WHAT IS NEEDED:
Say how many lines in the material below include "computer". The answer is the number alone.

DATA:
________________________________________

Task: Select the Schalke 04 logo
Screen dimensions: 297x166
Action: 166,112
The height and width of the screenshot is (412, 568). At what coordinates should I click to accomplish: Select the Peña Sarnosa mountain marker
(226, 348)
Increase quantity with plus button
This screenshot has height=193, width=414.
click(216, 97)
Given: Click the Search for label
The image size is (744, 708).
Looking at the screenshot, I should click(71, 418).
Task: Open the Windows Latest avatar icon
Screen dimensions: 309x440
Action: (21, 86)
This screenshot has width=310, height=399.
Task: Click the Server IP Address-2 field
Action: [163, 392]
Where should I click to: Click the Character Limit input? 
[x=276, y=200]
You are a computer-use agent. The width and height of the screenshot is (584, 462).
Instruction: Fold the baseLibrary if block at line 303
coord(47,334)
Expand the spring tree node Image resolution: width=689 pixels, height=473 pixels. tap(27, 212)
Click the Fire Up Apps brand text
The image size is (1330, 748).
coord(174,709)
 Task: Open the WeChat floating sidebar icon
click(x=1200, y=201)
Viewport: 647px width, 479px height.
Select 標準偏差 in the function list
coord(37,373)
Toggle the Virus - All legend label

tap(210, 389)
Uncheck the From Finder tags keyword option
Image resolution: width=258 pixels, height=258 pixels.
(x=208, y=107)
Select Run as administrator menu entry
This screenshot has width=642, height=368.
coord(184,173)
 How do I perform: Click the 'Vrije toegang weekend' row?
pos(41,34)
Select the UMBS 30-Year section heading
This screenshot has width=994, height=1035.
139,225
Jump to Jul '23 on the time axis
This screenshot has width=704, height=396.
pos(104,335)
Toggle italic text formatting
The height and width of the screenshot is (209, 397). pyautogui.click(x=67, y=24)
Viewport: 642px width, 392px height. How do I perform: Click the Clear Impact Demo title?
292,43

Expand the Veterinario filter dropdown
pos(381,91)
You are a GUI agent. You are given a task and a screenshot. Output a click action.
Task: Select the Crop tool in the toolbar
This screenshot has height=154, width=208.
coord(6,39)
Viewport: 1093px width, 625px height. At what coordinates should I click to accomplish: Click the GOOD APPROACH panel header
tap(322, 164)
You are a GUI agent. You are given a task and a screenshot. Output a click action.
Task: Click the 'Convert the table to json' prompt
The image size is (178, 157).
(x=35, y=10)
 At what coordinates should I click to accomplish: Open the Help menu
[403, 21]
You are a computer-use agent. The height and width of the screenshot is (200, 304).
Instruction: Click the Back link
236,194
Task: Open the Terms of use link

________________________________________

RESULT FOR THIS TASK:
2